Recentemente, uma comissão externa de cientistas avaliou duramente a política do CNRS a respeito dos jovens pesquisadores, que quase não têm responsabilidades nos laboratórios. Na idade de 30 a 45 anos há uma produtividade científica, um gosto pelos riscos, que não se tem mais quando o senso de síntese é muito maior. É preciso dar lugar aos jovens. Por isso também a reforma do sistema de CeT é indispensável.

Queremos estabelecer ligações dos organismos de pesquisa com as universidades para que as descobertas da pesquisa entrem nas universidades, sejam ensinadas e estimulem os estudantes a ter novas idéias. Esses organismos dizem que queremos cerceá-los, que as universidades não fazem boa pesquisa, que são eles os melhores. É falso! E é preciso avaliar, coisa que não fazemos suficientemente porque na França isso é considerado uma sanção.

Ao lado disso, nosso ministro diz que a inovação deve servir à sociedade, e criar empresas. Não é normal que o cristal líquido seja inventado na França e posto em prática no Japão. A França deve ser capaz de ter também uma pesquisa tecnológica de ponta. Não é o caso de fazer como o Japão, que é muito forte em tecnologia, mas começa a perder o chão porque sua pesquisa fundamental não é suficientemente boa. Por isso eles estão relançando a pesquisa fundamental.

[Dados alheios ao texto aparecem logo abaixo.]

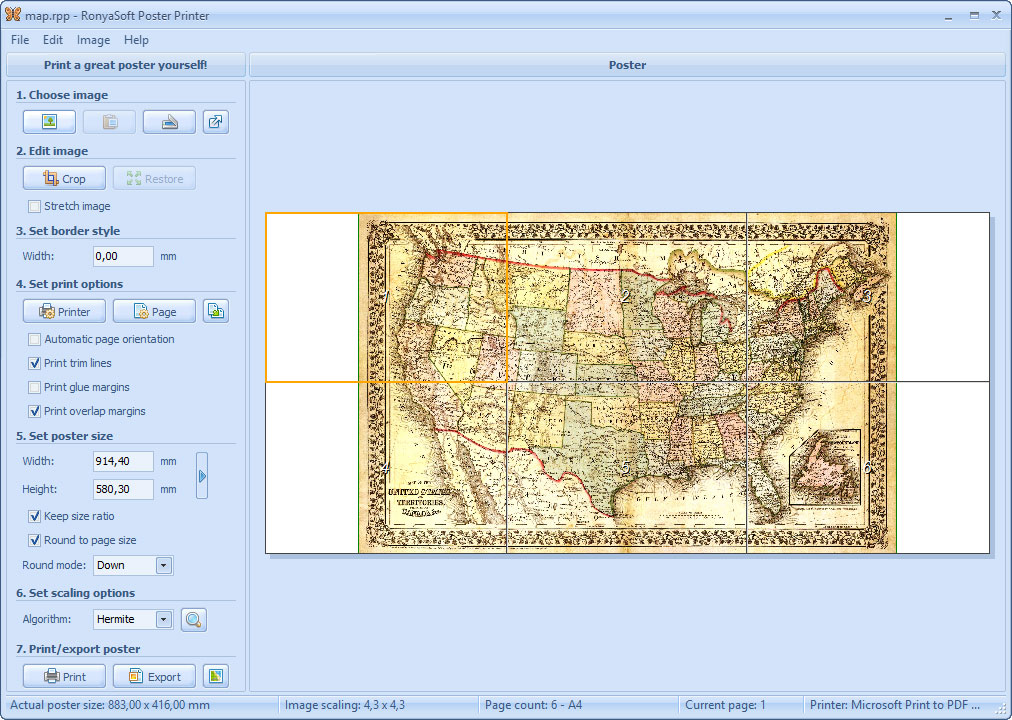The width and height of the screenshot is (1012, 720).
Task: Open the print preview magnifier
Action: click(193, 619)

Para terminar, voltando às relações França-Brasil, seu país gostaria de receber estudantes brasileiros em que nível de formação?
Até o presente, a cooperação de alto nível ocorre depois do mestrado. Mas poderemos ter também necessidade de estudantes mais jovens em certos domínios, caso em que são necessários os intercâmbios de longa duração (o intercâmbio de alguns meses é útil para grandes cientistas). Para isso, é preciso criar laboratórios mistos entre a França e o Brasil, que permitirão enviar o pesquisador, no mínimo por dois anos, para cada país. É preciso incentivar isso, e incentivarei a USP, através da presidência do Cofecub, à criação de uma unidade associada.

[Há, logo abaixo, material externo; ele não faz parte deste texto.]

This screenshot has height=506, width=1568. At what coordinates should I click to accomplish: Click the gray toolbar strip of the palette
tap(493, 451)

Imaginemos, por exemplo, um laboratório misto para genoma de plantas e bioinformática, haveria um laboratório aqui na USP, que receberia franceses, e um laboratóriono Genoplant de Evry, onde receberíamos os brasileiros. Teríamos intercâmbios e programas comuns. De um modo geral, nas universidades francesas, vemos cada vez menos inscritos em disciplinas que nos parecem fundamentais. Por isso, teremos uma política de atração de estudantes estrangeiros e os próximos dez anos serão capitais, porque pretendemos que pelo menos um terço de nossos estudantes seja de estrangeiros. Esperamos atrair muitos brasileiros

Qual é o lugar da França atualmente na produção científica mundial?
A França investe cerca de 2,3%, de seu PIB em CeT. Isto é mais que a Inglaterra, igual à Alemanha, e menos que o Japão e a Suécia, que investem 3,6%. Em torno de 6 em 1000 publicações internacionais são de pesquisadores franceses. A França decidiu, no governo de Lionel Jospin aumentar investimentos em pesquisa e educação, porque sem isso não podemos ter desenvolvimento econômico. E os países que não compreendem isso, pagam muito caro 10 anos depois.